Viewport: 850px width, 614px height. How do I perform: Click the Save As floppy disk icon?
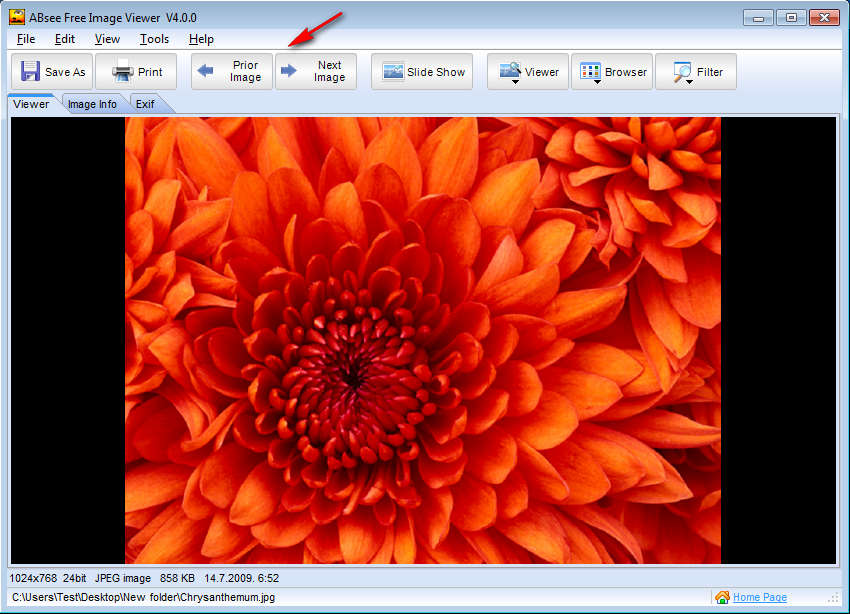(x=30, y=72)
--------------------------------
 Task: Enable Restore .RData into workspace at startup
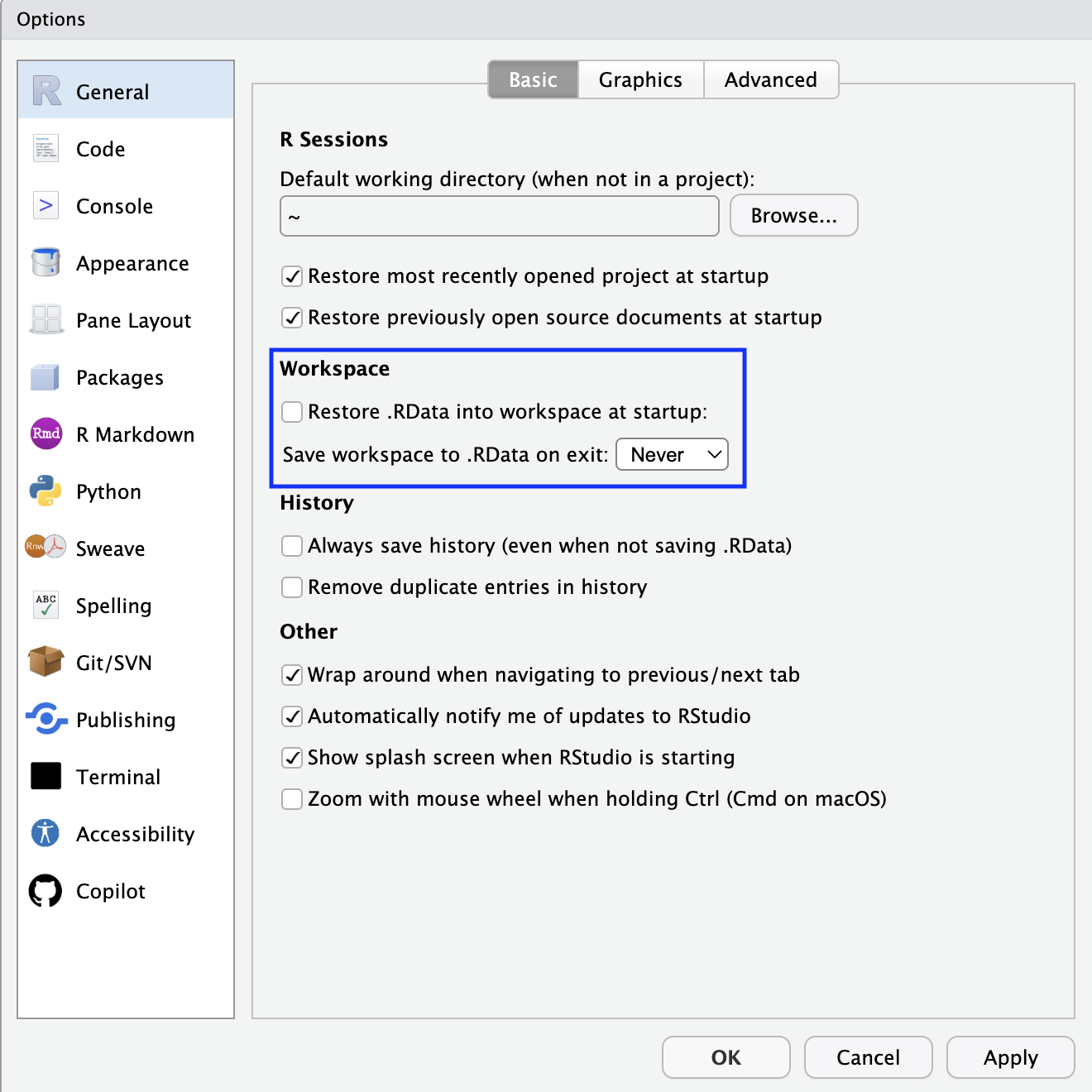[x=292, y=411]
--------------------------------
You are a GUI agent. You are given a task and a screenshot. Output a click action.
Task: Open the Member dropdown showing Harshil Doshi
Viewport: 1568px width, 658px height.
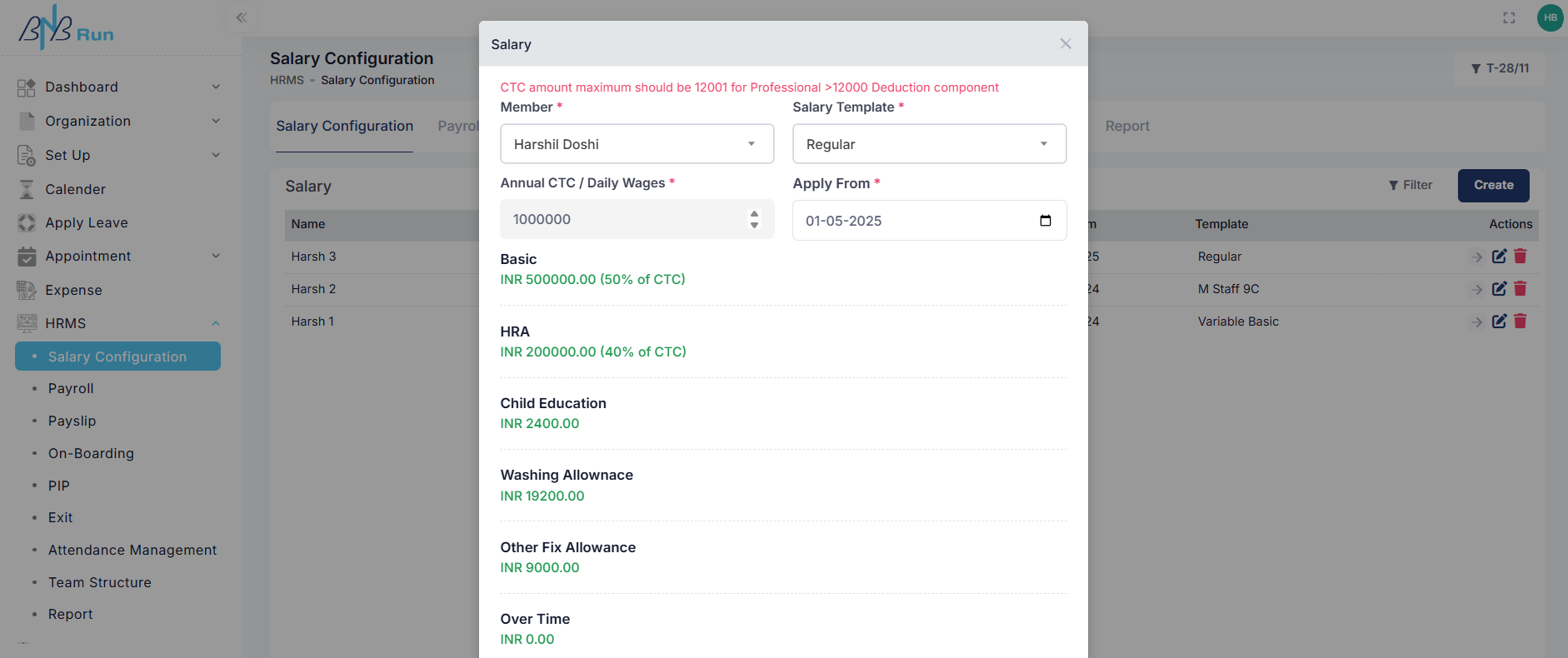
--------------------------------
**GIVEN TASK:** Copy the records from the line with "Task: Enable Restore" up to and including the line with "[x=292, y=411]", leaving out the pictures.

**THE COMPLETED TASK:**
 Task: Enable Restore .RData into workspace at startup
[x=292, y=411]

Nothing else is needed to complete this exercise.